**INSTRUCTIONS TO FOLLOW**
Pick out every line of the material below that contains the string "size", and copy each one in full.

**DATA LINES**
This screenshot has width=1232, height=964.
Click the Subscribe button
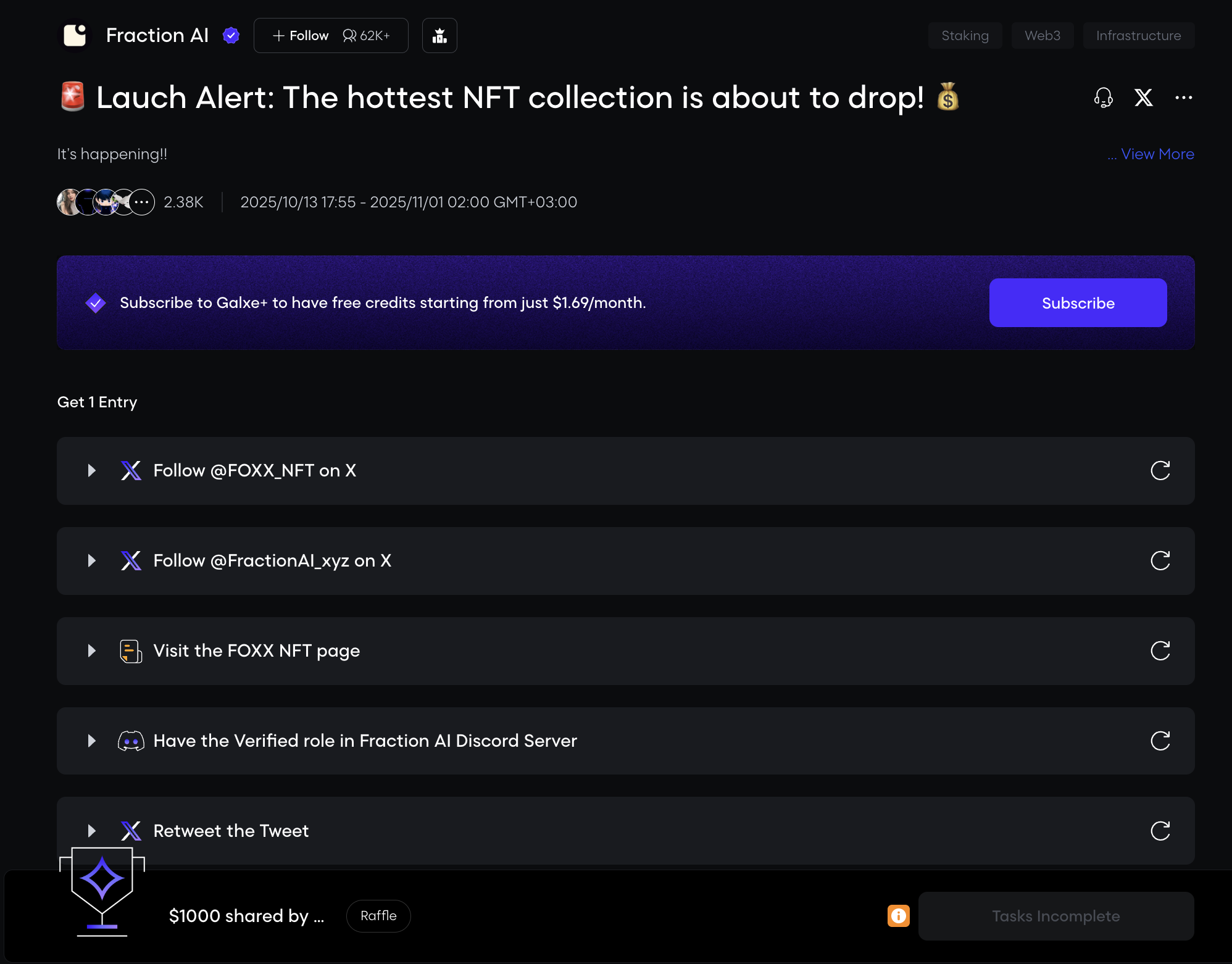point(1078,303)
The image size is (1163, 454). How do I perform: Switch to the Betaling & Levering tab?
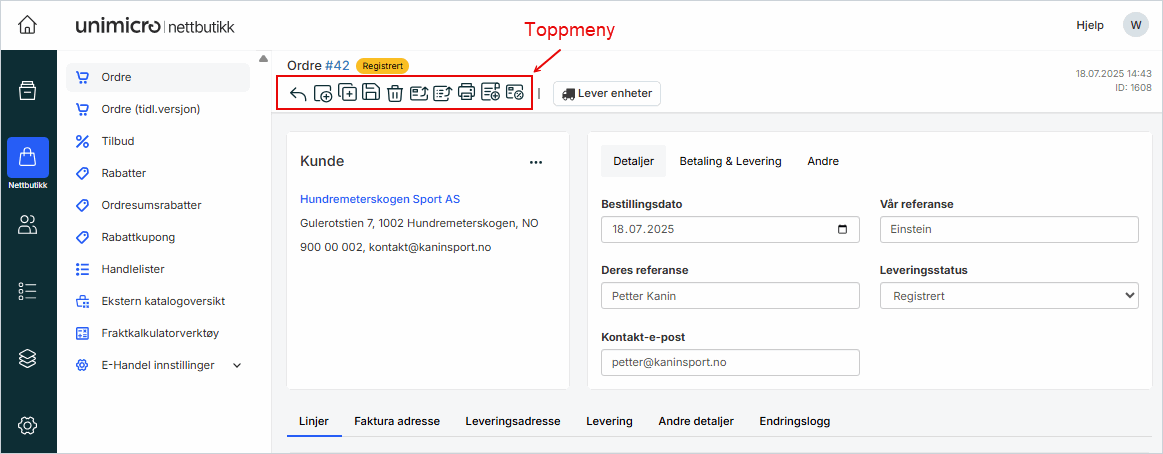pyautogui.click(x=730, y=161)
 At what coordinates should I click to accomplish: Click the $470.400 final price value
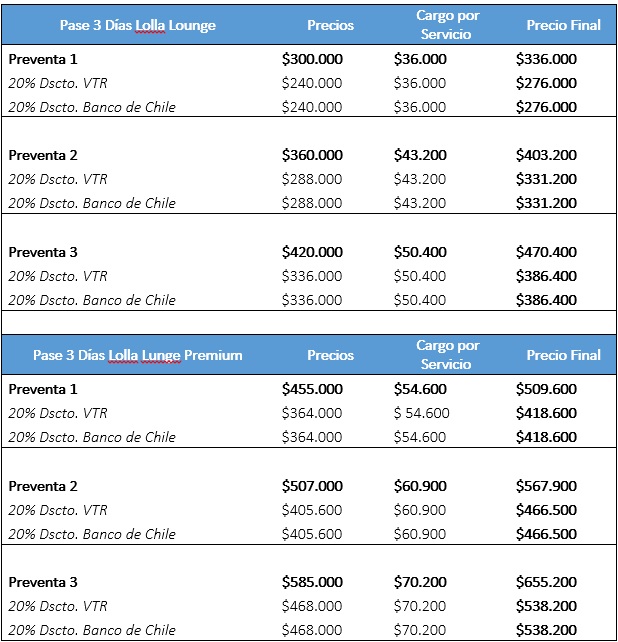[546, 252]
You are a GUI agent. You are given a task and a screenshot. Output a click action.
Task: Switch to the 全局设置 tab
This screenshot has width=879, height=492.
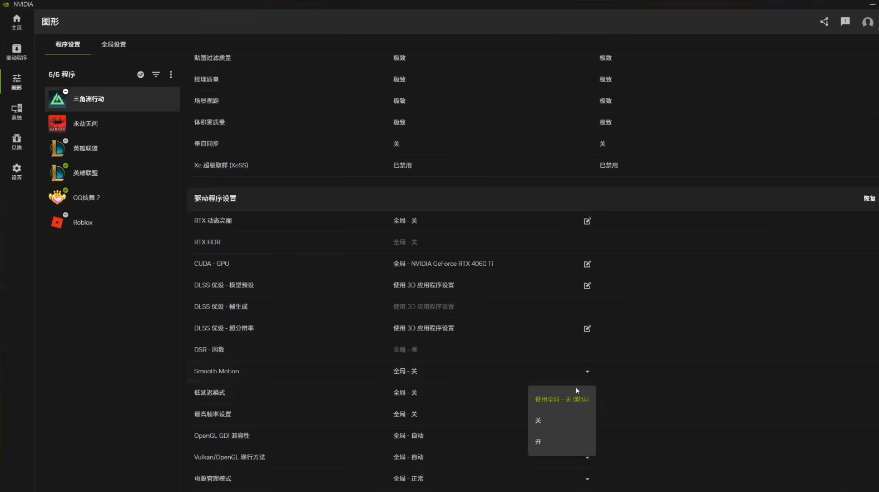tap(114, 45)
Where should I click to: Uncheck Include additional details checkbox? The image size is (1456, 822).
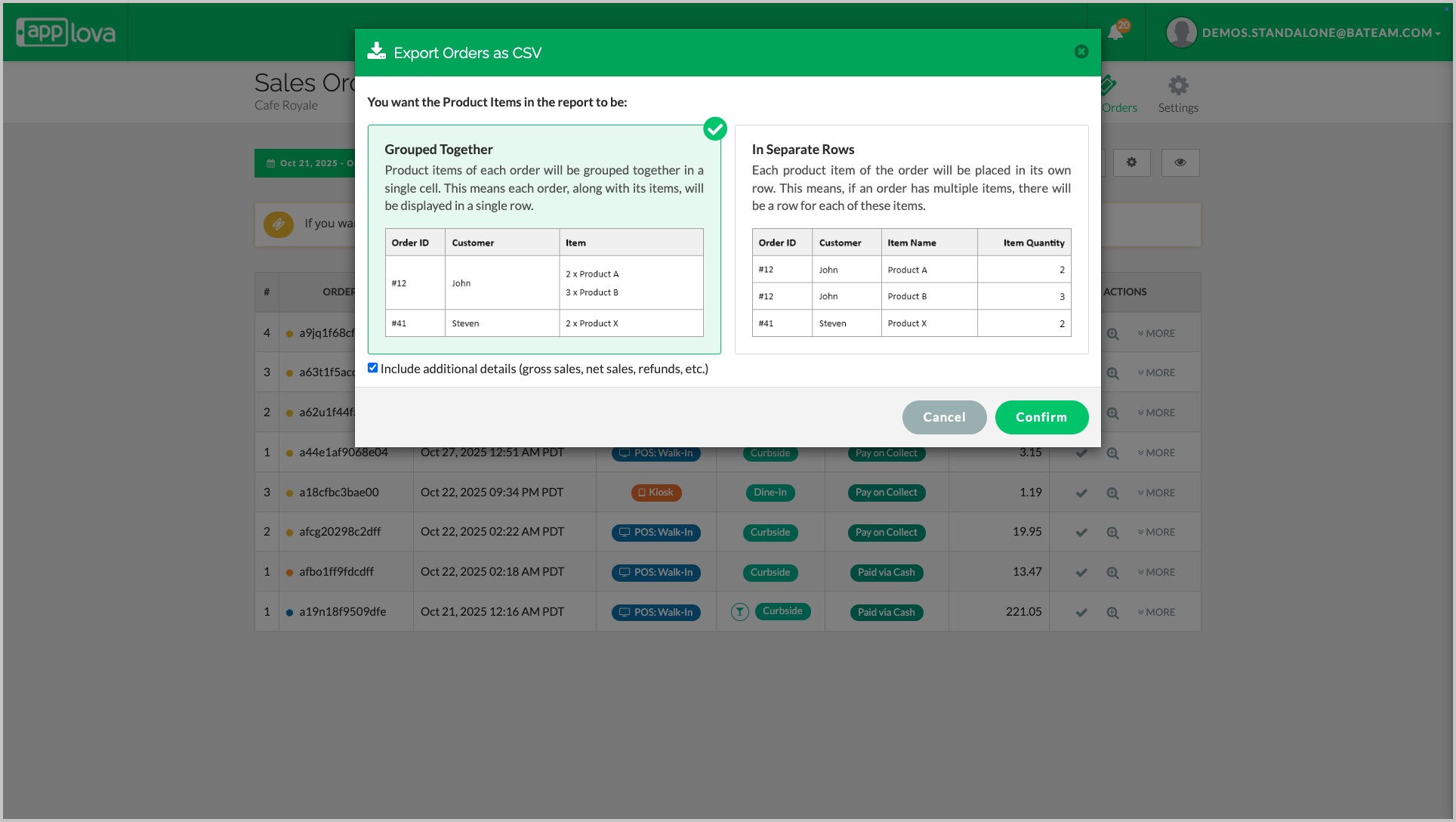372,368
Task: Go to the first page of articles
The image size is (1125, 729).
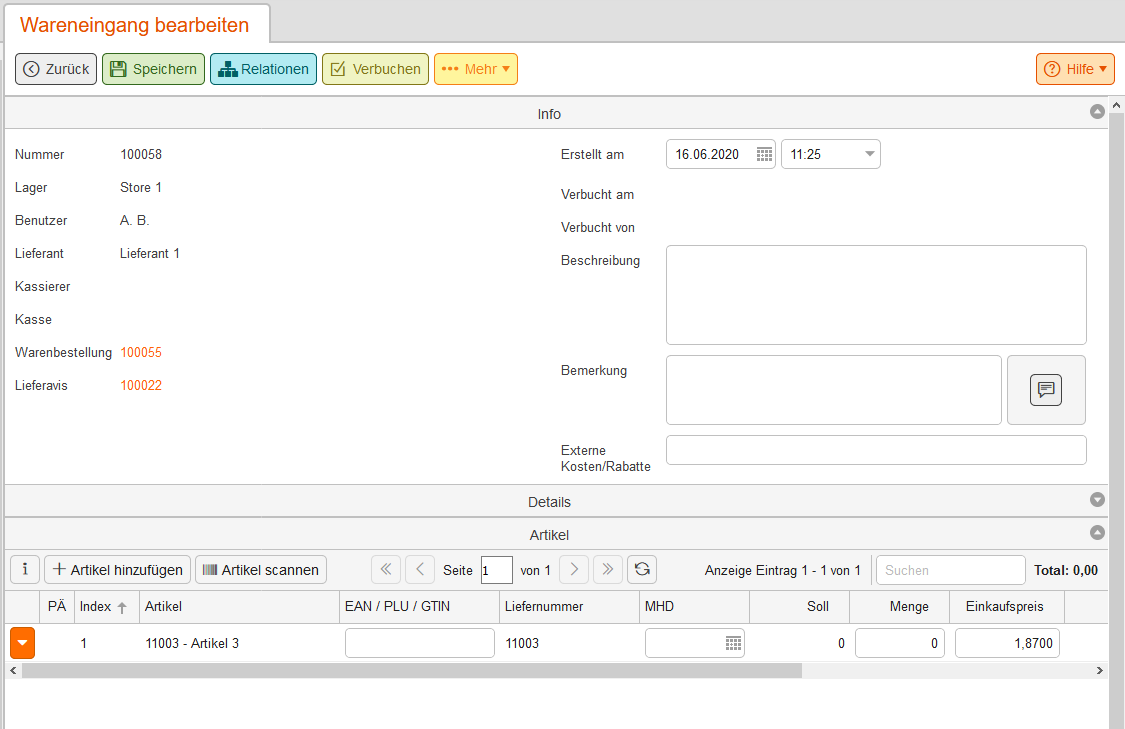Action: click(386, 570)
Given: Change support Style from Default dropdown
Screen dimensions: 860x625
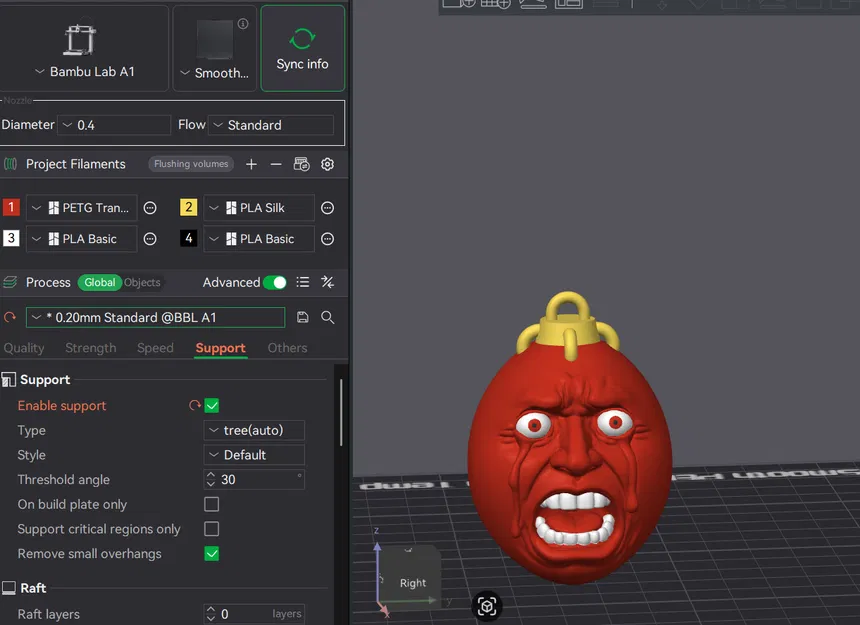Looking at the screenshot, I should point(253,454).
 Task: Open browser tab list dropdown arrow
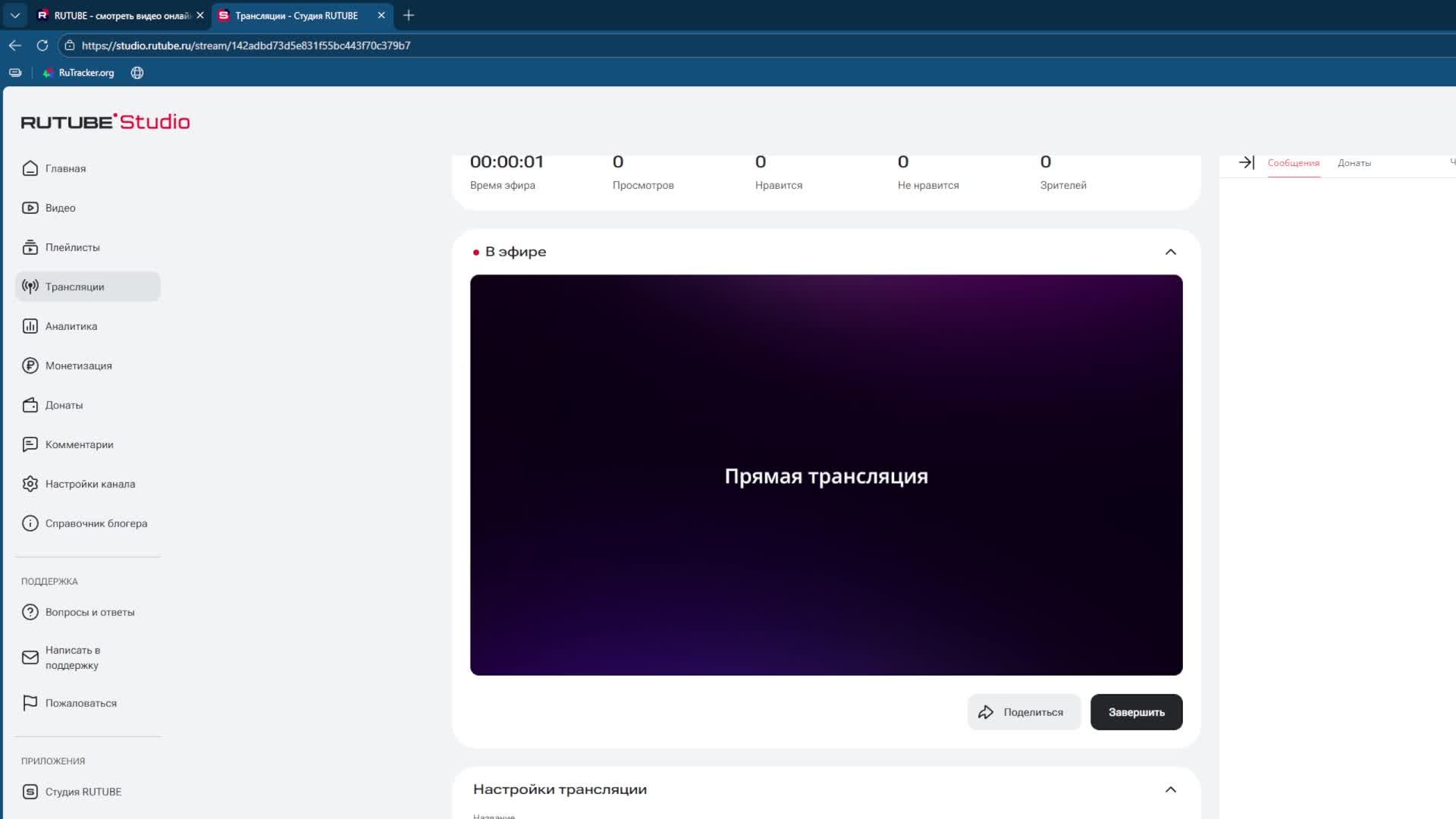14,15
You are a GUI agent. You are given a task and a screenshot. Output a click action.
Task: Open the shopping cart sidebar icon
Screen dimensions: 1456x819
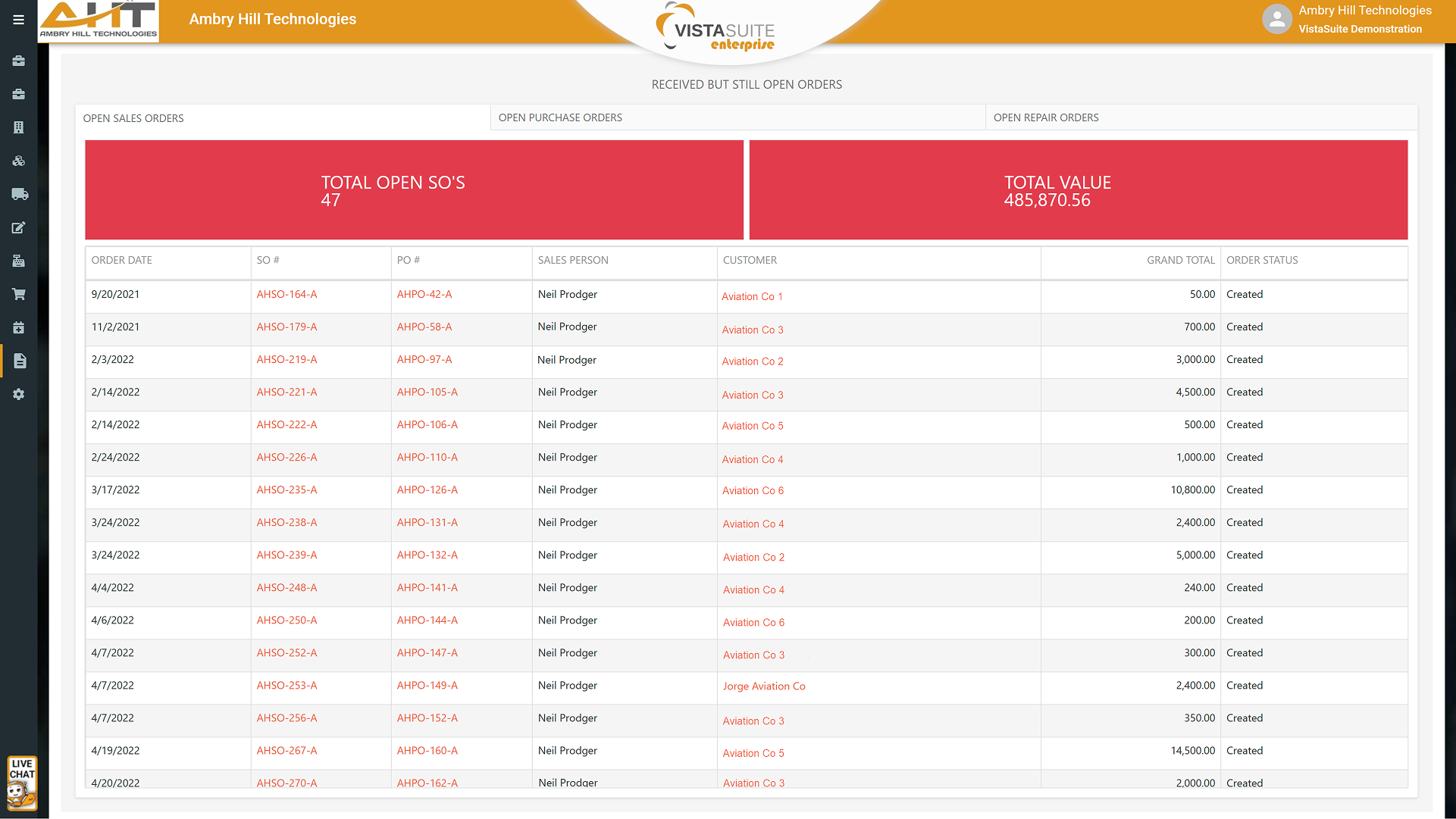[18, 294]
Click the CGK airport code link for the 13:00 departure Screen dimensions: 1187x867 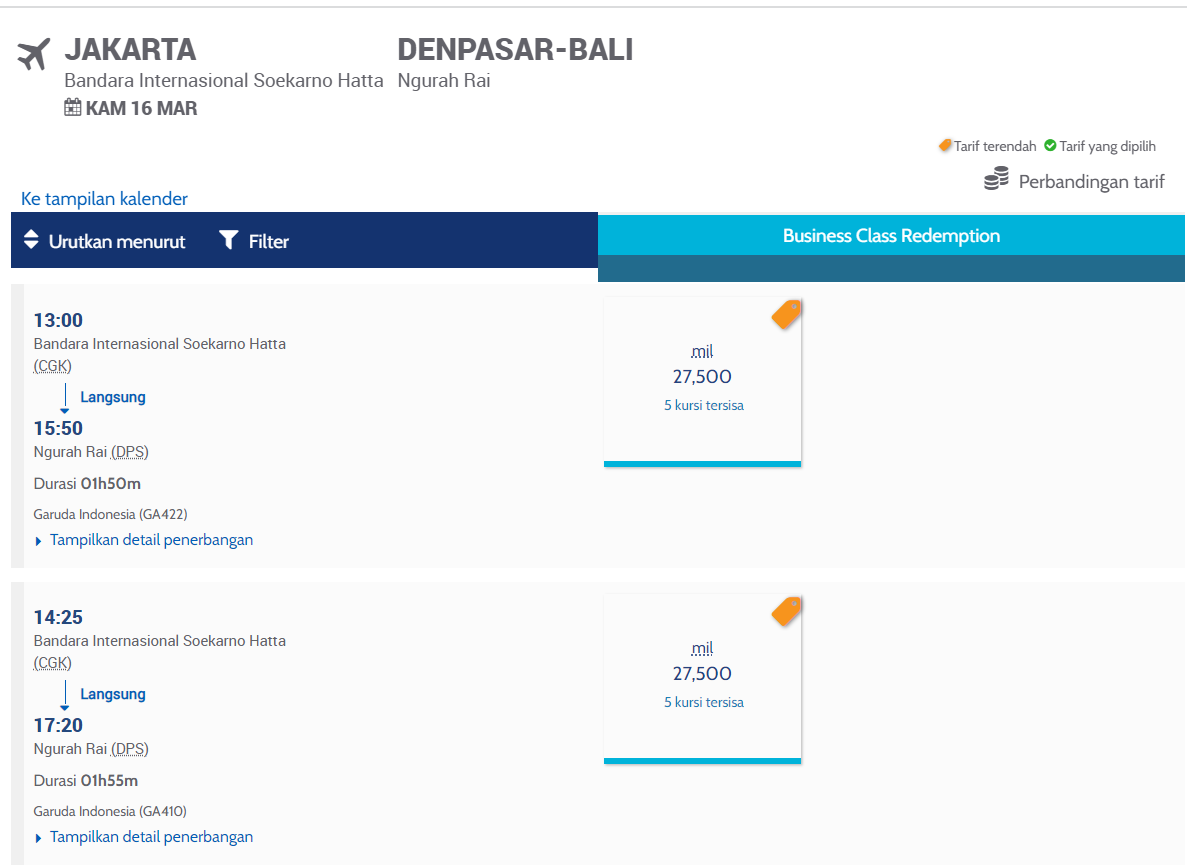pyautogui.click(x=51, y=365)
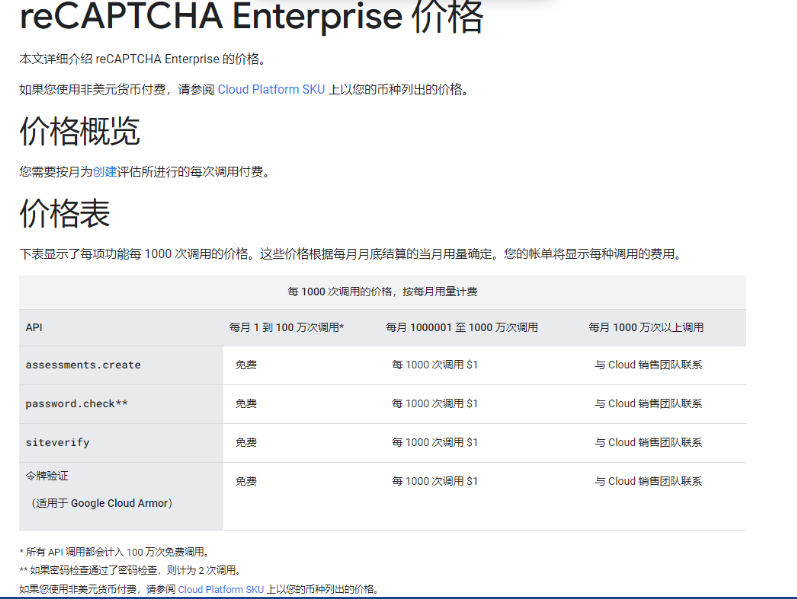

**RESULT FOR THIS TASK**
The image size is (1163, 454). How do I perform: Switch to the Betaling & Levering tab?
Where should I click to: Uncheck Include additional details checkbox? The image size is (1456, 822).
The image size is (1125, 729).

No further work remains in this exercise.